**ACTIVITY**
Copy out all of the records. Keep every word exact.

**SOURCE INFORMATION**
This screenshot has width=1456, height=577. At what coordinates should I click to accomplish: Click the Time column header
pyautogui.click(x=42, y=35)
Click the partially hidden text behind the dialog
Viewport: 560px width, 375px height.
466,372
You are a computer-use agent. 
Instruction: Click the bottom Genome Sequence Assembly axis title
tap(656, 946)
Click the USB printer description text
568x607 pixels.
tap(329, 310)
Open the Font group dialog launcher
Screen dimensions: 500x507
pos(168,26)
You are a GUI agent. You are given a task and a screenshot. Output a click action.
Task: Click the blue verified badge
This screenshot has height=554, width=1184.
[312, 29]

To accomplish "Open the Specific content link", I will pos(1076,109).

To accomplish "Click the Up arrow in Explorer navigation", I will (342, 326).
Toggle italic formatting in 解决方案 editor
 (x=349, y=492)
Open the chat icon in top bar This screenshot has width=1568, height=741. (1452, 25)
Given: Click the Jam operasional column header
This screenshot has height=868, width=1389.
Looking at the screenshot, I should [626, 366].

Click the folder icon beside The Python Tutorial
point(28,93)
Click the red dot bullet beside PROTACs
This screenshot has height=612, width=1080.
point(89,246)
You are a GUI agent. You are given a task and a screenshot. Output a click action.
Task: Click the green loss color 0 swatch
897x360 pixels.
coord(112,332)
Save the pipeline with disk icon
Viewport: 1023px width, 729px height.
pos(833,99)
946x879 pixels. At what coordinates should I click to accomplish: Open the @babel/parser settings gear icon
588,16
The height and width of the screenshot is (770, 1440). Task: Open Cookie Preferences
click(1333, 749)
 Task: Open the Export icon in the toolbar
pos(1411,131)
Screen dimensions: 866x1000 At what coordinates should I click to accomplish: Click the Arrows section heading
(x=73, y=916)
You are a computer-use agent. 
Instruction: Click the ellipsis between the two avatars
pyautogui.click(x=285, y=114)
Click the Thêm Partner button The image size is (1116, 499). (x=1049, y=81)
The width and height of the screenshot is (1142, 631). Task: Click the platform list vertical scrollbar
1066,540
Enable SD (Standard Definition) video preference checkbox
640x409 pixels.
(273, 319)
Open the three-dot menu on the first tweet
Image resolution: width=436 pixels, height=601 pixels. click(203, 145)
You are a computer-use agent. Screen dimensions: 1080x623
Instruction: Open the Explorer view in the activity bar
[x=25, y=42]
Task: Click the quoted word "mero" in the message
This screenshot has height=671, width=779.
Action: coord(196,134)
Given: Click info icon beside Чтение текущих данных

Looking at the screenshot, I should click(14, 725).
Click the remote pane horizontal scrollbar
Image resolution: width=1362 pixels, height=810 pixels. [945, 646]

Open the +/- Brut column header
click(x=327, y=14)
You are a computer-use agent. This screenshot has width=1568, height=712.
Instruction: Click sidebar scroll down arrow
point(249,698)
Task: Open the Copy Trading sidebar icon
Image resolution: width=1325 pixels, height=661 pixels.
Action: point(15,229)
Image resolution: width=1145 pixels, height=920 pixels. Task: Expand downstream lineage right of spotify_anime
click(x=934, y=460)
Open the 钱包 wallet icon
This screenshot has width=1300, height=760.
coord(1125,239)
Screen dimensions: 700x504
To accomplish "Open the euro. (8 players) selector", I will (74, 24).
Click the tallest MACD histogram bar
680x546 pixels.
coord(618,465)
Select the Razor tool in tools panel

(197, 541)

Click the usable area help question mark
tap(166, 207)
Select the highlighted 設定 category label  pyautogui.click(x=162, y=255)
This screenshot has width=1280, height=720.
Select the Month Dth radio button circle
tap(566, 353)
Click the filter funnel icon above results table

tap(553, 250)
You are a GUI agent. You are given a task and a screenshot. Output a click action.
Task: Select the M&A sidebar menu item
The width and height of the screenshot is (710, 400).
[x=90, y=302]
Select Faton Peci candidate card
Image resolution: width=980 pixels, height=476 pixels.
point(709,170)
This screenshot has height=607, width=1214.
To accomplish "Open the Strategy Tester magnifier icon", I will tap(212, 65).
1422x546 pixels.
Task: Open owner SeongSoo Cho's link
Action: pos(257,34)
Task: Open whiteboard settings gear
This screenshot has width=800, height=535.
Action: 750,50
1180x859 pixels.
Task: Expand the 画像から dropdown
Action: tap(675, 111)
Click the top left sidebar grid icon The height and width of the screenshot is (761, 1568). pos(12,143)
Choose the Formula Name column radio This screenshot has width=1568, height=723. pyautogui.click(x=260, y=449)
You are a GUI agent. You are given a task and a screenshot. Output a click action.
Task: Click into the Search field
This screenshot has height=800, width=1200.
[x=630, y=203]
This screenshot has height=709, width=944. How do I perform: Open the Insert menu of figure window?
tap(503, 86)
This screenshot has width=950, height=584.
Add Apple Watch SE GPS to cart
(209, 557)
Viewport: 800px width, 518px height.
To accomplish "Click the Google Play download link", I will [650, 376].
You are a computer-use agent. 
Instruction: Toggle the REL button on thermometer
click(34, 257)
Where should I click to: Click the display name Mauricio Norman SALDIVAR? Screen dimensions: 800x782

**SOLUTION TO THIS TASK**
This screenshot has width=1456, height=577. At what coordinates should I click to accomplish: Click the Time column header
pyautogui.click(x=42, y=35)
Click the partially hidden text behind the dialog
Viewport: 560px width, 375px height.
466,372
You are a computer-use agent. 
Instruction: Click the bottom Genome Sequence Assembly axis title
tap(656, 946)
Click the USB printer description text
568x607 pixels.
tap(329, 310)
Open the Font group dialog launcher
Screen dimensions: 500x507
pos(168,26)
You are a GUI agent. You are given a task and a screenshot. Output a click action.
Task: Click the blue verified badge
This screenshot has height=554, width=1184.
[312, 29]

To accomplish "Open the Specific content link", I will pos(1076,109).

To accomplish "Click the Up arrow in Explorer navigation", I will (342, 326).
Toggle italic formatting in 解决方案 editor
 (x=349, y=492)
Open the chat icon in top bar This screenshot has width=1568, height=741. (1452, 25)
Given: Click the Jam operasional column header
This screenshot has height=868, width=1389.
Looking at the screenshot, I should [626, 366].

Click the folder icon beside The Python Tutorial
point(28,93)
Click the red dot bullet beside PROTACs
This screenshot has height=612, width=1080.
point(89,246)
You are a GUI agent. You are given a task and a screenshot. Output a click action.
Task: Click the green loss color 0 swatch
897x360 pixels.
coord(112,332)
Save the pipeline with disk icon
Viewport: 1023px width, 729px height.
pos(833,99)
946x879 pixels. At what coordinates should I click to accomplish: Open the @babel/parser settings gear icon
588,16
The height and width of the screenshot is (770, 1440). Task: Open Cookie Preferences
click(1333, 749)
 Task: Open the Export icon in the toolbar
pos(1411,131)
Screen dimensions: 866x1000 At what coordinates should I click to accomplish: Click the Arrows section heading
(x=73, y=916)
You are a computer-use agent. 
Instruction: Click the ellipsis between the two avatars
pyautogui.click(x=285, y=114)
Click the Thêm Partner button The image size is (1116, 499). (x=1049, y=81)
The width and height of the screenshot is (1142, 631). Task: Click the platform list vertical scrollbar
1066,540
Enable SD (Standard Definition) video preference checkbox
640x409 pixels.
(273, 319)
Open the three-dot menu on the first tweet
Image resolution: width=436 pixels, height=601 pixels. click(203, 145)
You are a computer-use agent. Screen dimensions: 1080x623
Instruction: Open the Explorer view in the activity bar
[x=25, y=42]
Task: Click the quoted word "mero" in the message
This screenshot has height=671, width=779.
Action: coord(196,134)
Given: Click info icon beside Чтение текущих данных

Looking at the screenshot, I should click(14, 725).
Click the remote pane horizontal scrollbar
Image resolution: width=1362 pixels, height=810 pixels. [945, 646]

Open the +/- Brut column header
click(x=327, y=14)
You are a computer-use agent. This screenshot has width=1568, height=712.
Instruction: Click sidebar scroll down arrow
point(249,698)
Task: Open the Copy Trading sidebar icon
Image resolution: width=1325 pixels, height=661 pixels.
Action: point(15,229)
Image resolution: width=1145 pixels, height=920 pixels. Task: Expand downstream lineage right of spotify_anime
click(x=934, y=460)
Open the 钱包 wallet icon
This screenshot has width=1300, height=760.
coord(1125,239)
Screen dimensions: 700x504
To accomplish "Open the euro. (8 players) selector", I will (74, 24).
Click the tallest MACD histogram bar
680x546 pixels.
coord(618,465)
Select the Razor tool in tools panel

(197, 541)

Click the usable area help question mark
tap(166, 207)
Select the highlighted 設定 category label  pyautogui.click(x=162, y=255)
This screenshot has width=1280, height=720.
Select the Month Dth radio button circle
tap(566, 353)
Click the filter funnel icon above results table

tap(553, 250)
You are a GUI agent. You are given a task and a screenshot. Output a click action.
Task: Select the M&A sidebar menu item
The width and height of the screenshot is (710, 400).
[x=90, y=302]
Select Faton Peci candidate card
Image resolution: width=980 pixels, height=476 pixels.
point(709,170)
This screenshot has height=607, width=1214.
To accomplish "Open the Strategy Tester magnifier icon", I will tap(212, 65).
1422x546 pixels.
Task: Open owner SeongSoo Cho's link
Action: pos(257,34)
Task: Open whiteboard settings gear
This screenshot has width=800, height=535.
Action: 750,50
1180x859 pixels.
Task: Expand the 画像から dropdown
Action: tap(675, 111)
Click the top left sidebar grid icon The height and width of the screenshot is (761, 1568). pos(12,143)
Choose the Formula Name column radio This screenshot has width=1568, height=723. pyautogui.click(x=260, y=449)
You are a GUI agent. You are given a task and a screenshot. Output a click action.
Task: Click into the Search field
This screenshot has height=800, width=1200.
[x=630, y=203]
This screenshot has height=709, width=944. How do I perform: Open the Insert menu of figure window?
tap(503, 86)
This screenshot has width=950, height=584.
Add Apple Watch SE GPS to cart
(209, 557)
Viewport: 800px width, 518px height.
To accomplish "Click the Google Play download link", I will [650, 376].
You are a computer-use agent. 
Instruction: Toggle the REL button on thermometer
click(34, 257)
Where should I click to: Click the display name Mauricio Norman SALDIVAR? Screen dimensions: 800x782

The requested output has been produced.